◆ Source passage:

--- Start ---

Thats an excellent point that has never been brought up!


----------



## Justin

Does anyone think it's an accident that they're all in southern Mich.? :lol::lol:


----------



## TrekJeff

Justin said:


> Does anyone think it's an accident that they're all in southern Mich.? :lol::lol:


That's fine...plenty of Southern MI hunters are baiters just as much as anywhere else in the State. (Originally from Flint)


----------



## Beaverhunter2

As was stated above, these are the regular NRC meetings and they have been scheduled for several months. They are day-long and address all of the usual NRC agenda. Baiting is just one item that was added to it recently. The NRC meets at various locations around the state- but most often somewhere close to Lansing where a lot of the DNR staff and support folks are to manage travel costs. 

Believe it or not- it's not all about deer hunting.  :lol:

John


----------



## SR-Mechead

After listening to the noon news no one will have the money to hunt . One wing nut said that he thinks gas prices will hit 6 bucks a gallon. The price of corn is already $17.50 for a 100 lbs up here.
Bob


----------



## eyeopenner

EASY FIX DONT BAIT JUST BECOME A BETTER HUNTER :tdo12:


----------



## fishinmachine2

eyeopenner said:


> EASY FIX DONT BAIT JUST BECOME A BETTER HUNTER :tdo12:


Hey thats a good idea!!! How do you do that???

Scott


----------



## captjimtc

SR-Mechead said:


> After listening to the noon news no one will have the money to hunt . One wing nut said that he thinks gas prices will hit 6 bucks a gallon. The price of corn is already $17.50 for a 100 lbs up here.

--- End ---

◆ Problem to work on:
Carry on the forum thread about deer baiting in Michigan, starting right after its final line. The data after this thread is separate material and has no connection to it.

◆ Entries supplied:
--- Start ---

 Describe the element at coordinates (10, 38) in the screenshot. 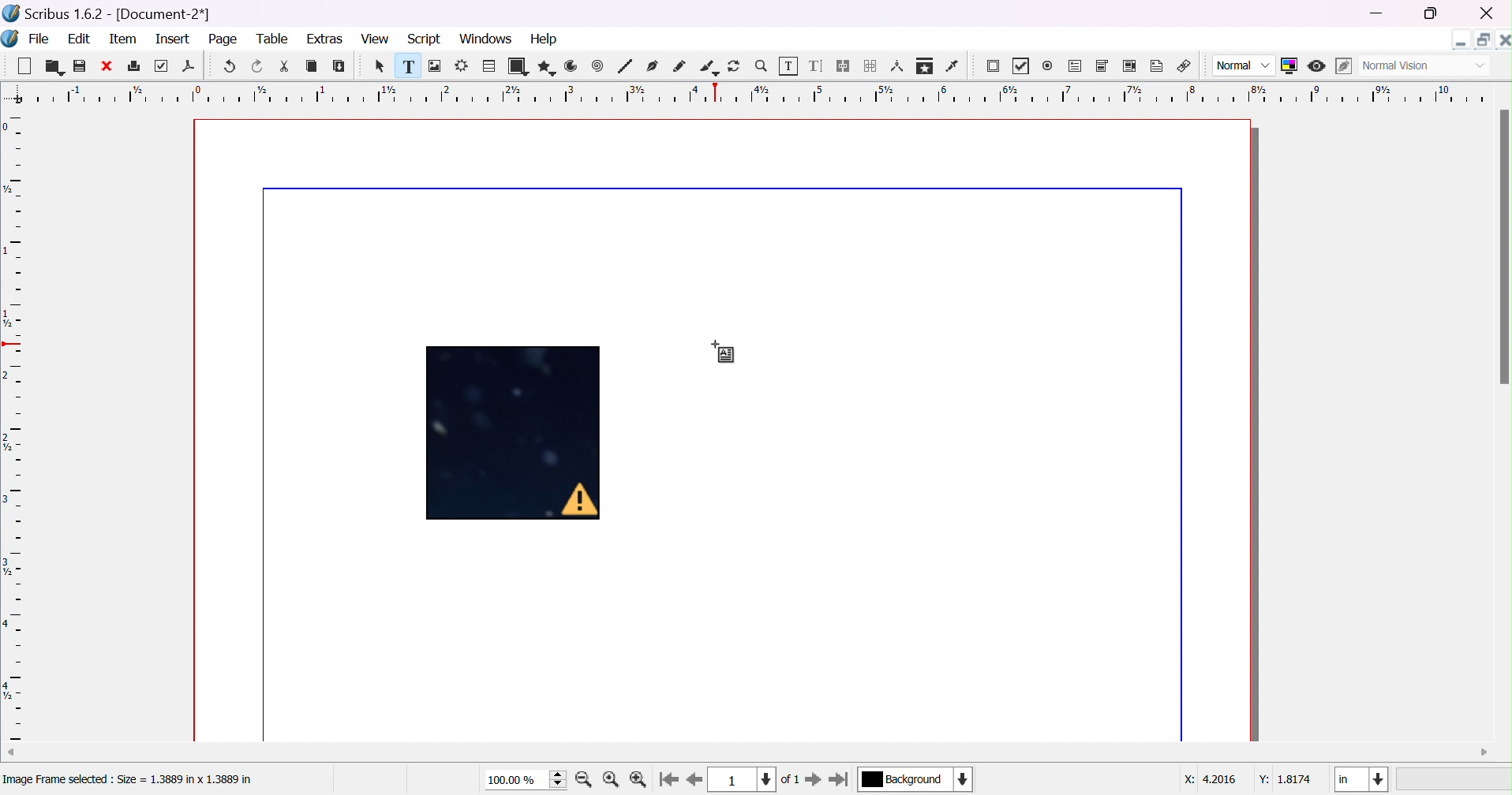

--- End ---
--- Start ---

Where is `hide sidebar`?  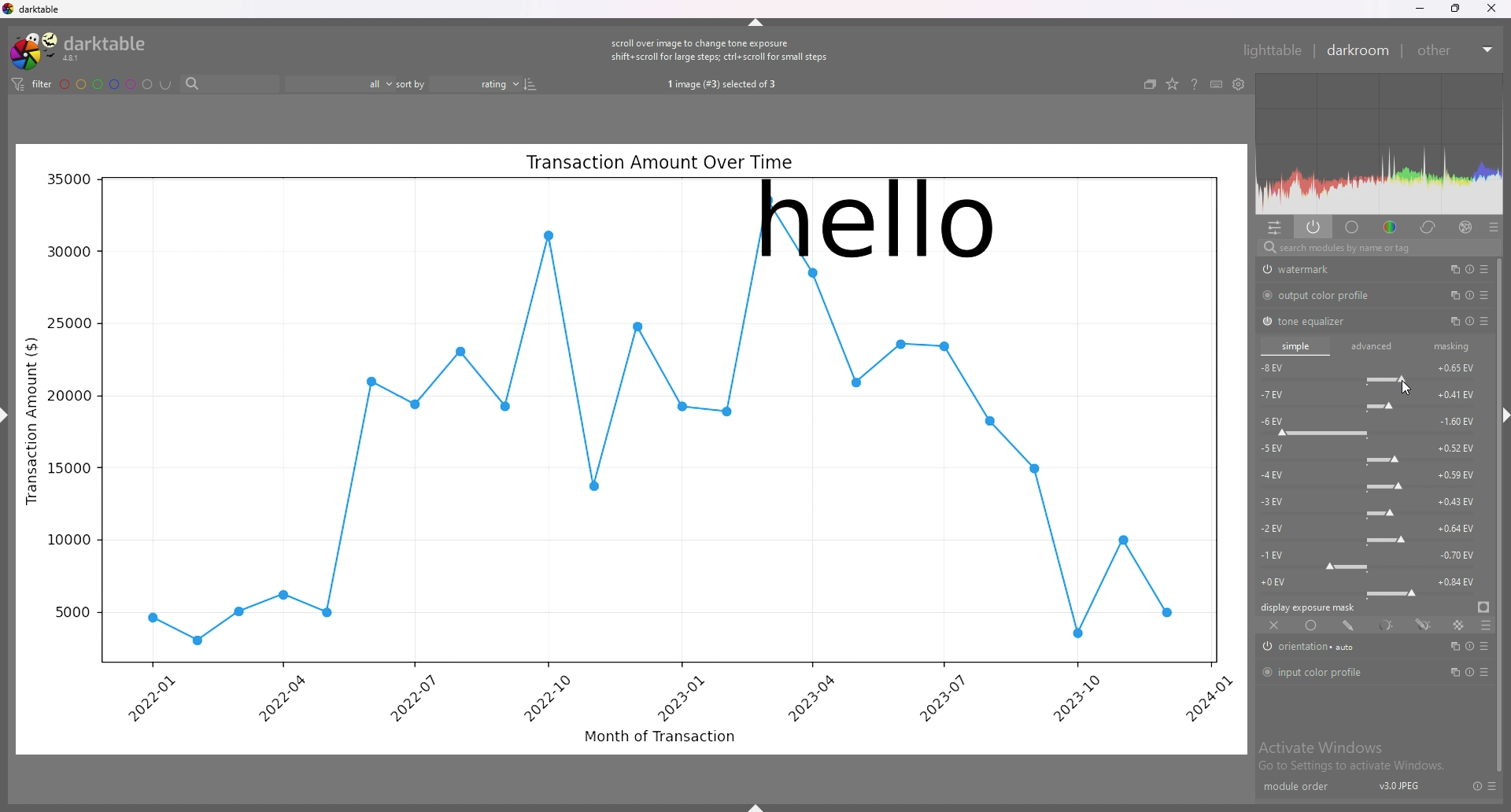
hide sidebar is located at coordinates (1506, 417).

--- End ---

◆ Answer for the task:
> Bob


And not to mention poaching is going to skyrocket with the cost of everything else going through the roof people are starting to whack their table fare at an alarming rate. :rant:


----------



## Direwolfe

"And not to mention poaching is going to skyrocket with the cost of everything else going through the roof people are starting to whack their table fare at an alarming rate. "


I don't doubt this and it makes sense that it will happen. I'm just curious if anyone has looked at this and given estimates of how prevalent it becomes. For example in previous economic downturns did license sales fall? Were there noticable increases in poaching ?


----------



## Quig7557

eyeopenner said:


> EASY FIX DONT BAIT JUST BECOME A BETTER HUNTER :tdo12:




Brilliant & logical


----------



## e. fairbanks

During WW2 MEAT WAS RATIONED. DEER GOT MIGHTY SCARCE.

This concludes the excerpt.